Work request =
Please print out every line of the material, unchanged.

Records for this exercise =
Start of Block

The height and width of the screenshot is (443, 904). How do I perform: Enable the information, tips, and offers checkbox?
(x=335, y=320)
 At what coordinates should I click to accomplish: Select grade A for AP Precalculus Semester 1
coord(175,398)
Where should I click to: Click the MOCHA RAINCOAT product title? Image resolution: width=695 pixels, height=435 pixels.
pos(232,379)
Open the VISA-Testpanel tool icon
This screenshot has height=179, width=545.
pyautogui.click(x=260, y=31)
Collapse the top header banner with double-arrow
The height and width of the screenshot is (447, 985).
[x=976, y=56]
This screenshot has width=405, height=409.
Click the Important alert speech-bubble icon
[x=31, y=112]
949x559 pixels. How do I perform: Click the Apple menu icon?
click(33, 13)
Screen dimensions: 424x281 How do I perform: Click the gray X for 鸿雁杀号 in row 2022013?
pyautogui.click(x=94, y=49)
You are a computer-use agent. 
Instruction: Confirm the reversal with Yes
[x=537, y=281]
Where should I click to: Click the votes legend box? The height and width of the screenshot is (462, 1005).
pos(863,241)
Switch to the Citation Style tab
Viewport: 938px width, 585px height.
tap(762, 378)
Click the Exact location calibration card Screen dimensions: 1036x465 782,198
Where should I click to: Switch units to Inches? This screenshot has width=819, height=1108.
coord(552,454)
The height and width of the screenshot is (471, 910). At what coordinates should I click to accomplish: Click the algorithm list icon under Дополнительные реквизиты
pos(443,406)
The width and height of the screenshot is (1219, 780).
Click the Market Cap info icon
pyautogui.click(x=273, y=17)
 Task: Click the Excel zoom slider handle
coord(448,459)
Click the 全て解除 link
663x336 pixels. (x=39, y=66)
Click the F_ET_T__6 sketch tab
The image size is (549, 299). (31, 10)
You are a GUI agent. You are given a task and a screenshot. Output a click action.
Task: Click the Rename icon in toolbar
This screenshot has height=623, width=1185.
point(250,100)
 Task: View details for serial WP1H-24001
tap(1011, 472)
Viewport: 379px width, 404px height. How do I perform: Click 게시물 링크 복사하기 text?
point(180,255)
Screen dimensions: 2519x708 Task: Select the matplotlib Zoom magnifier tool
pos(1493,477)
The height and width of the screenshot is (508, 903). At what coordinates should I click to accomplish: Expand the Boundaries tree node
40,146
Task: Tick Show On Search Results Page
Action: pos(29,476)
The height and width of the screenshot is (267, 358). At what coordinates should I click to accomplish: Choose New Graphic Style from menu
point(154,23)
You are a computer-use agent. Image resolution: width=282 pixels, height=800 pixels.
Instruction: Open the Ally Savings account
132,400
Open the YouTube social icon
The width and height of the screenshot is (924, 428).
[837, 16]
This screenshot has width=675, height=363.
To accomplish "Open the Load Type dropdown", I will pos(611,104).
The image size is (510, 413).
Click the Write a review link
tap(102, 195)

End of Block

Written answer =
The height and width of the screenshot is (443, 904). How do I perform: Enable the information, tips, and offers checkbox?
(x=335, y=320)
 At what coordinates should I click to accomplish: Select grade A for AP Precalculus Semester 1
coord(175,398)
Where should I click to: Click the MOCHA RAINCOAT product title? Image resolution: width=695 pixels, height=435 pixels.
pos(232,379)
Open the VISA-Testpanel tool icon
This screenshot has height=179, width=545.
pyautogui.click(x=260, y=31)
Collapse the top header banner with double-arrow
The height and width of the screenshot is (447, 985).
[x=976, y=56]
This screenshot has width=405, height=409.
Click the Important alert speech-bubble icon
[x=31, y=112]
949x559 pixels. How do I perform: Click the Apple menu icon?
click(33, 13)
Screen dimensions: 424x281 How do I perform: Click the gray X for 鸿雁杀号 in row 2022013?
pyautogui.click(x=94, y=49)
You are a computer-use agent. 
Instruction: Confirm the reversal with Yes
[x=537, y=281]
Where should I click to: Click the votes legend box? The height and width of the screenshot is (462, 1005).
pos(863,241)
Switch to the Citation Style tab
Viewport: 938px width, 585px height.
tap(762, 378)
Click the Exact location calibration card Screen dimensions: 1036x465 782,198
Where should I click to: Switch units to Inches? This screenshot has width=819, height=1108.
coord(552,454)
The height and width of the screenshot is (471, 910). At what coordinates should I click to accomplish: Click the algorithm list icon under Дополнительные реквизиты
pos(443,406)
The width and height of the screenshot is (1219, 780).
Click the Market Cap info icon
pyautogui.click(x=273, y=17)
 Task: Click the Excel zoom slider handle
coord(448,459)
Click the 全て解除 link
663x336 pixels. (x=39, y=66)
Click the F_ET_T__6 sketch tab
The image size is (549, 299). (31, 10)
You are a GUI agent. You are given a task and a screenshot. Output a click action.
Task: Click the Rename icon in toolbar
This screenshot has height=623, width=1185.
point(250,100)
 Task: View details for serial WP1H-24001
tap(1011, 472)
Viewport: 379px width, 404px height. How do I perform: Click 게시물 링크 복사하기 text?
point(180,255)
Screen dimensions: 2519x708 Task: Select the matplotlib Zoom magnifier tool
pos(1493,477)
The height and width of the screenshot is (508, 903). At what coordinates should I click to accomplish: Expand the Boundaries tree node
40,146
Task: Tick Show On Search Results Page
Action: pos(29,476)
The height and width of the screenshot is (267, 358). At what coordinates should I click to accomplish: Choose New Graphic Style from menu
point(154,23)
You are a computer-use agent. Image resolution: width=282 pixels, height=800 pixels.
Instruction: Open the Ally Savings account
132,400
Open the YouTube social icon
The width and height of the screenshot is (924, 428).
[837, 16]
This screenshot has width=675, height=363.
To accomplish "Open the Load Type dropdown", I will pos(611,104).
The image size is (510, 413).
Click the Write a review link
tap(102, 195)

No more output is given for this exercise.